→ Exercise goal
With the pictures omitted, output word for word the lines from the one containing "Click the Facebook logo icon" through the end of the records.

-- Records for this exercise follows --

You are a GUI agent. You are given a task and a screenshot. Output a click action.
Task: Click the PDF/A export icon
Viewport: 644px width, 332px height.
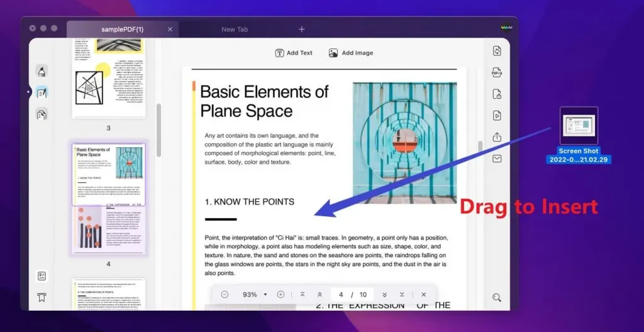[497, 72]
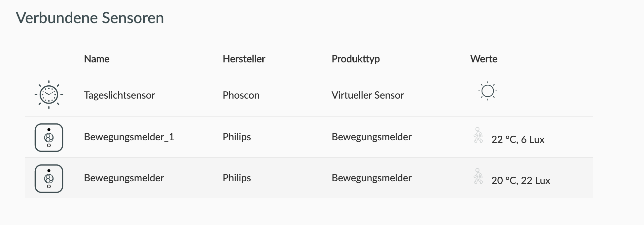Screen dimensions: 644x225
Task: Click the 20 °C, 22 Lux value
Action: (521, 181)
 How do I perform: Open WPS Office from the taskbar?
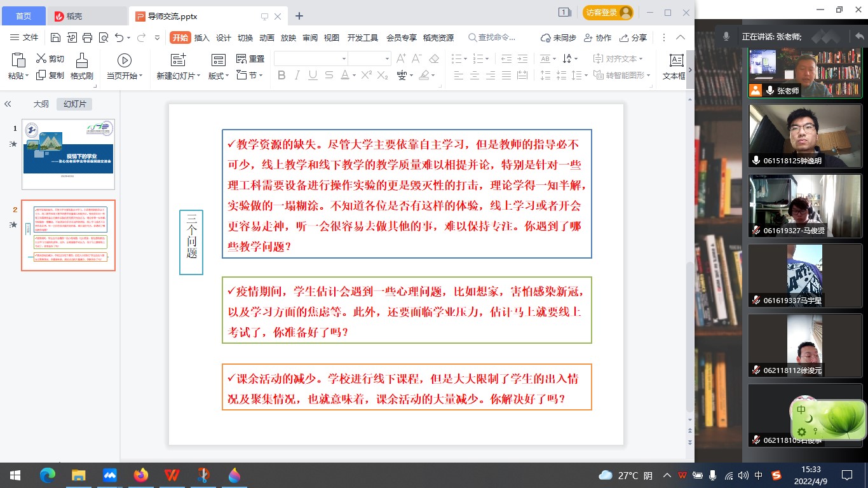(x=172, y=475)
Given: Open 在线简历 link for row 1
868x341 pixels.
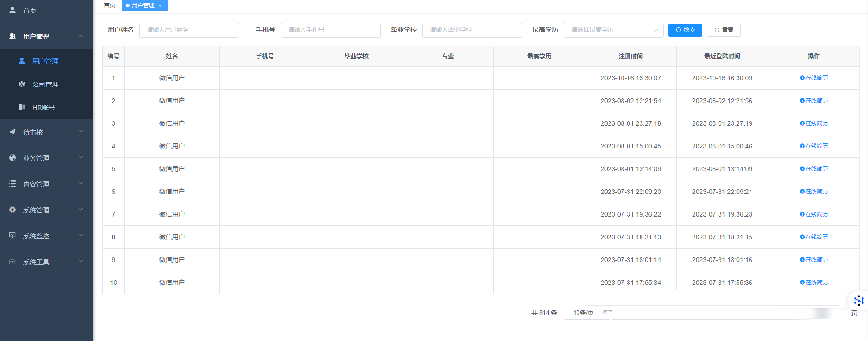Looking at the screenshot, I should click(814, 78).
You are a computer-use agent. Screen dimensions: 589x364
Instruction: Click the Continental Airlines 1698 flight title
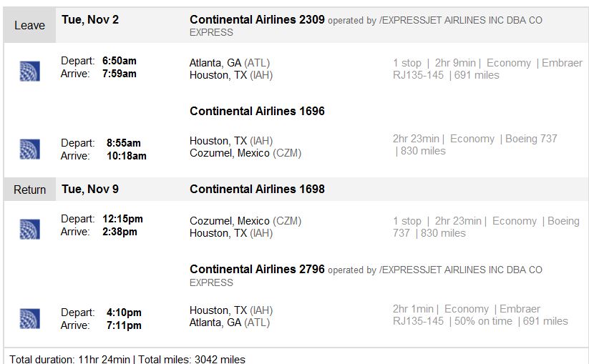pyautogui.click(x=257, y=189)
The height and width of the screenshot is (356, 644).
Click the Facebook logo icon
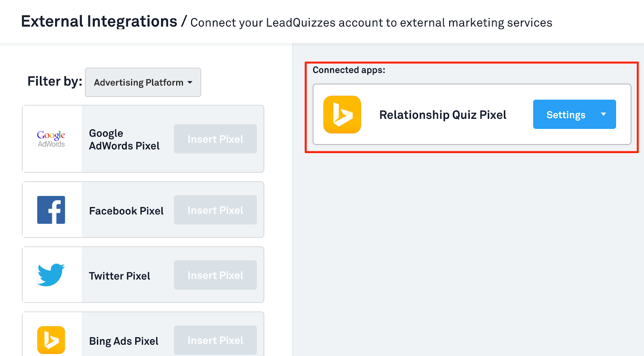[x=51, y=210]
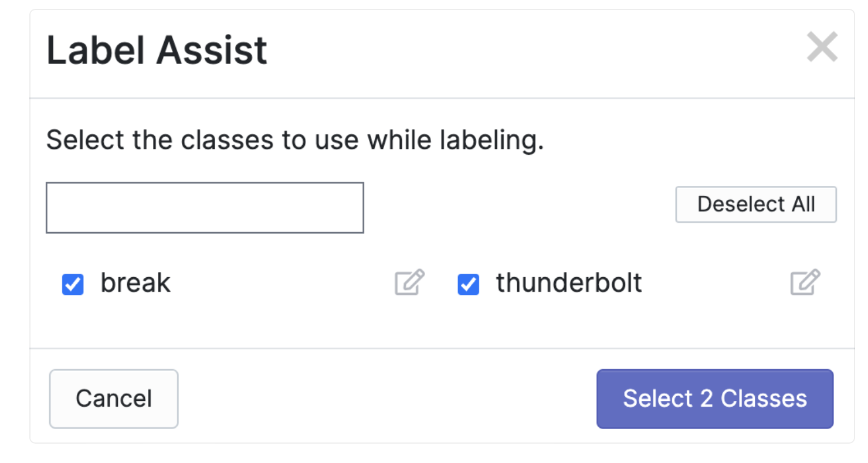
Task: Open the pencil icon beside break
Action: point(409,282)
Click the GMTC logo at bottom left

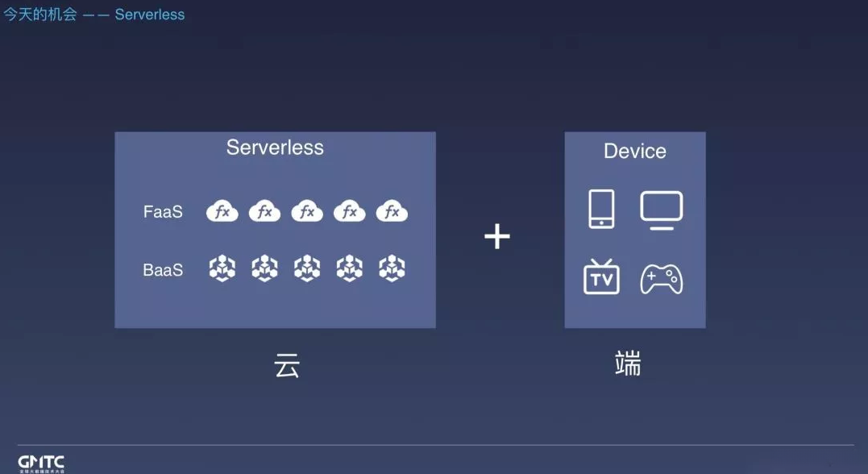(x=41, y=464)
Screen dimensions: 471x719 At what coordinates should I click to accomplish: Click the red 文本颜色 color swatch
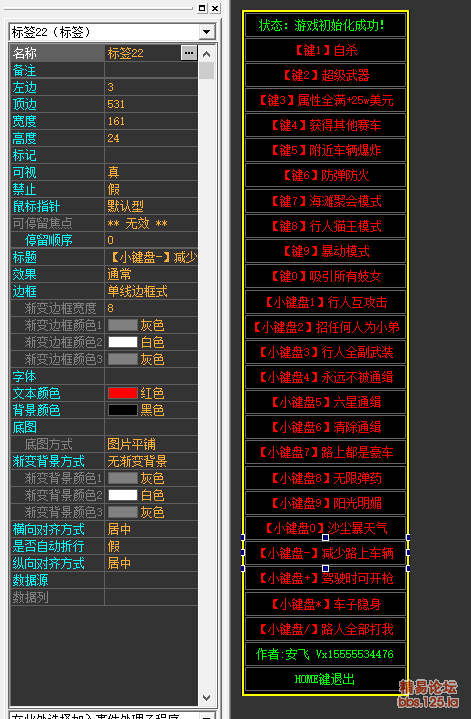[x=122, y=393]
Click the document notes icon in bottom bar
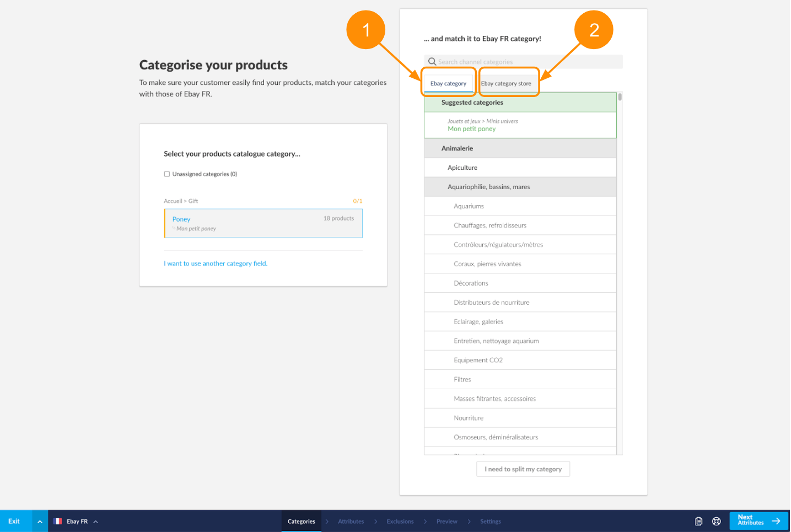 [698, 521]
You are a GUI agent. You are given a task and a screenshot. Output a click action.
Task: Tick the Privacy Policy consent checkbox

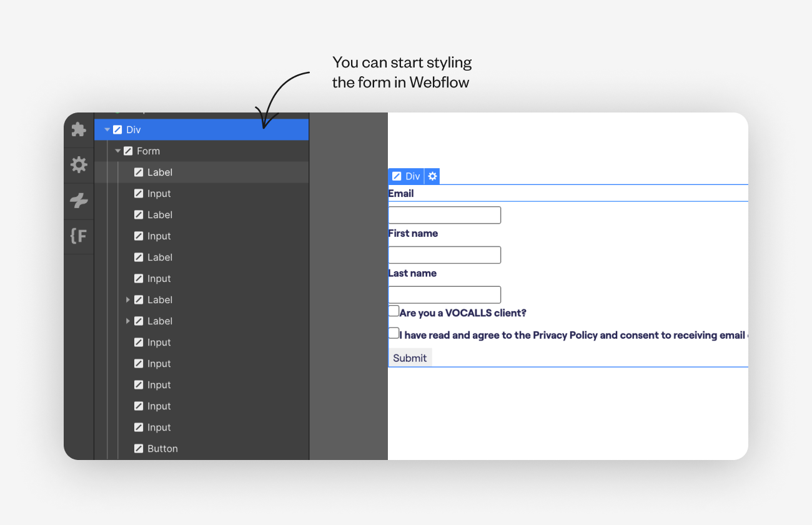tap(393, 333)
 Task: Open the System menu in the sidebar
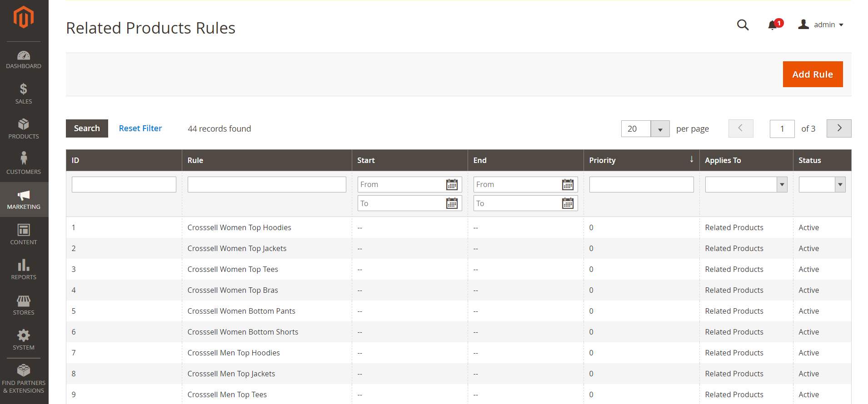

-- Records for this exercise concluded --

→ Reply to the task
Click the Facebook logo icon
[x=51, y=210]
Task: Open the pencil icon beside break
Action: point(409,282)
Click the GMTC logo at bottom left

(x=41, y=464)
Screen dimensions: 471x719 At what coordinates should I click to accomplish: Click the red 文本颜色 color swatch
[x=122, y=393]
Click the document notes icon in bottom bar
 [698, 521]
You are a GUI agent. You are given a task and a screenshot. Output a click action.
Task: Tick the Privacy Policy consent checkbox

tap(393, 333)
 Task: Open the System menu in the sidebar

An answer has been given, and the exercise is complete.